The keep contains three storeys of lofty apartments, with a vault beneath. As in the tower of London, it is divided into two nearly equal parts by a wall running East and West that rises to the roof. Its thickness allows it to contain a well two feet nine inches in diameter with openings by which each apartment might be supplied with water. By this arrangement, it was impossible for besiegers to cut off the drinking supply of the garrison. The thickness of the walls also admits of mural galleries, as in the White Tower, and a well staircase leading from the vault to the roof, communicating with each apartment. The basement and first floor received their light through loop-holes; the rooms of the higher storeys have their walls pierced with windows.

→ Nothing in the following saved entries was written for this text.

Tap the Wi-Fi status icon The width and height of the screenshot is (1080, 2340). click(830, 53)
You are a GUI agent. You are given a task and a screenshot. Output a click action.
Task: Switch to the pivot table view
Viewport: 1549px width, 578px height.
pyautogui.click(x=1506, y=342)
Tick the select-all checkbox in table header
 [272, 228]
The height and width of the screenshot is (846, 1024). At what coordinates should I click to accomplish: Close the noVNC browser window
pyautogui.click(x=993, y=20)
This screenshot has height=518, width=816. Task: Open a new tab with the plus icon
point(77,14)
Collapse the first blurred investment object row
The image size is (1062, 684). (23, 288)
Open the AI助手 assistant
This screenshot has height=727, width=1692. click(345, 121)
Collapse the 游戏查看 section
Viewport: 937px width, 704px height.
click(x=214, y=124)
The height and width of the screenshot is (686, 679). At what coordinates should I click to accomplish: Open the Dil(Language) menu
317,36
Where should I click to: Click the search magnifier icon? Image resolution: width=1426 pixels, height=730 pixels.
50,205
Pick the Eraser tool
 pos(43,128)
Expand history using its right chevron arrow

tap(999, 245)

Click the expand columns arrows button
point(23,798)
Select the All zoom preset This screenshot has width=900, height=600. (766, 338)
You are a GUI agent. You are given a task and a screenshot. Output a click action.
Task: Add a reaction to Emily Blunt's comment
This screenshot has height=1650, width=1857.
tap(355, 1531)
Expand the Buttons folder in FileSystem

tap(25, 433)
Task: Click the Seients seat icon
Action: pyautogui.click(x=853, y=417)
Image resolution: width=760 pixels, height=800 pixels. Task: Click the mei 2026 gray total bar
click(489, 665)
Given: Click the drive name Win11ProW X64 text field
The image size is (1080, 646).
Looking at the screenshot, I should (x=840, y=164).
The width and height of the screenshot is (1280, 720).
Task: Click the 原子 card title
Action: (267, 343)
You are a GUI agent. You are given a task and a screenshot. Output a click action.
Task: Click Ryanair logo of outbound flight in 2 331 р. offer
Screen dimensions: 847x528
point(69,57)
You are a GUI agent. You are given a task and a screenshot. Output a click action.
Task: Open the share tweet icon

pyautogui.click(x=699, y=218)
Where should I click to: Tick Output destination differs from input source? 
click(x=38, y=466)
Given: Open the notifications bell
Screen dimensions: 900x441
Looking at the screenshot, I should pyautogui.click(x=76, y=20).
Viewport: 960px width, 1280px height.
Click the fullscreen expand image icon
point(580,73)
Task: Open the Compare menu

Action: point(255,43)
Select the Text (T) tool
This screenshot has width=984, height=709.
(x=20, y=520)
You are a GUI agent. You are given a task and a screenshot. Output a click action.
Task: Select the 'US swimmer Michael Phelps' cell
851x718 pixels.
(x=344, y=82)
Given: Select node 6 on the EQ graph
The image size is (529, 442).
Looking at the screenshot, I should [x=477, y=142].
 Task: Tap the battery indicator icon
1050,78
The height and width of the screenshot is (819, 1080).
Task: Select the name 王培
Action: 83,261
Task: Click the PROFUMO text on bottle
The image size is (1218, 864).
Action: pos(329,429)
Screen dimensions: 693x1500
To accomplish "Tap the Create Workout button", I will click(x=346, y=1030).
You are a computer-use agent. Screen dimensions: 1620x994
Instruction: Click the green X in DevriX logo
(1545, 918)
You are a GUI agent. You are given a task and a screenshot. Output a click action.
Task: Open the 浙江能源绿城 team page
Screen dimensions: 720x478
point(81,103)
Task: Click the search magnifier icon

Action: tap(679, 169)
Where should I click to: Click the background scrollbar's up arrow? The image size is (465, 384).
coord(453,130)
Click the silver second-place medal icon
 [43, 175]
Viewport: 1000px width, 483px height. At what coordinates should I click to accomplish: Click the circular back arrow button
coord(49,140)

On the second storey were the rooms of state, thirty-two feet high. It has two tiers of windows, the upper tier having a passage in the wall in front of the windows. On this floor, the apartments open into one another through the central dividing wall by four arches; and in the north-east corner is a large doorway leading into an oratory or chapel built over the great entrance. A flight of steps ascends to the wall gallery which goes all round the tower: as in the White Tower, it is vaulted. It is three feet high. In these apartments, there are fireplaces with enriched arches from which the smoke escaped through openings in the wall near the hearth. This primitive contrivance must have rendered the council-chamber and banqueting-hall uncomfortable with draughts.
Twenty-three steps lead from the wall gallery to the top floor which contains two handsome rooms twenty-five feet high. From this storey, the visitor may enjoy a lovely view, including the town and banks of the winding river, the Cathedral and its close, extending in the distance to the junction of the Thames and Medway.
Above the third floor, are the battlements which had a rampart walk. The floorings were all carried by timber joists, and in the basement was a prison.